In the previous post, we saw how to calculate the speed of sound of a mixture of ideal gases, the main assumption is that we can add the individual specific heats of the components, weighted by the mass fractions.

For mixtures of ideal gases, this is true for all mass-specific properties, including the gas constant \(R\). Hence, basic First-Law analyses can be performed quite easily.

## An example of isothermic work

The specific work required to compress an ideal gas in a closed system [1] isothermally at \(T\) from pressure \(P_1\) to \(P_2\) is [1]:

\[ w_{\mathrm{comp}} = R T \ln \frac{P_2}{P_1} \]

This is also valid for a mixture of ideal gases, provided the mixture gas constant is used:

\[ R = \frac{R_u}{M_{\mathrm{m}}} \]

where \(R_u = 8.31447\,\mathrm{kJ/kg K}\) is the *universal* gas constant and the mixture molar mass is:

\[ M_{\mathrm{m}} = \sum_{i=1}^k y_i M_i \]

summing over \(k\) components, and there \(y_i\) and \(M_i\) are the individual molar fractions and molar mass of component \(i\), respectively.

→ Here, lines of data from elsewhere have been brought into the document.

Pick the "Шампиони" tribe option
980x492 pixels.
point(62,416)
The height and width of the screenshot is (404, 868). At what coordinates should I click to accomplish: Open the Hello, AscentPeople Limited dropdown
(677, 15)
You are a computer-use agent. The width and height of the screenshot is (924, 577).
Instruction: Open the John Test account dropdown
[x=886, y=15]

Consider exercise 13-94 from [1]: the mixture contains 85% of nitrogen gas, and the remainder is carbon dioxide. The temperature is held at 300 K and the pressure is risen from 100 kPa to 500 kPa. What is the compression work?

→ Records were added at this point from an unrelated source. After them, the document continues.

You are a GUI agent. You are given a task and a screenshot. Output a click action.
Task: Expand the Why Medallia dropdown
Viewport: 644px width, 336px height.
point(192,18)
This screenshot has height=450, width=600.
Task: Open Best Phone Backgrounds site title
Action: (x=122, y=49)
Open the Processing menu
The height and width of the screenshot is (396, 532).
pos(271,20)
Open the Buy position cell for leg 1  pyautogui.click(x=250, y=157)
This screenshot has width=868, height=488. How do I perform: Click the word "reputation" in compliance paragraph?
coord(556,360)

The following implementation is in R. We first define a function to compute the desired value based on the initial content of nitrogen:

Let’s check with the individual given value:

`print(work.N2.CO2(0.85))`

`[1] 129.1433`

Notice that this value is in kJ/kg.

Now, let’s see how this varies with nitrogen content:

`curve(work.N2.CO2,from=0,to=1)`

The more nitrogen we have, the larger the work. Why is that? Nitrogen is lighter (compare the molar masses), so with more nitrogen the mixture molar mass decreases, but that increases the gas constant and hence the specific work. The overall volume variations increase with a lighter gas, increasing the required work to increase the pressure.

## An example of isentropic work

Now we examine Exercise 13-95 from [1], where are given directly the mixture molar mass of 32 kg/kmol and a specific heat ratio of 1.35; as we’ve discussed, these are obtained from weighted sums. The initial state is 100 kPa and 293 K, the final pressure 1000 kPa, and the process occurs at constant entropy. What is the work?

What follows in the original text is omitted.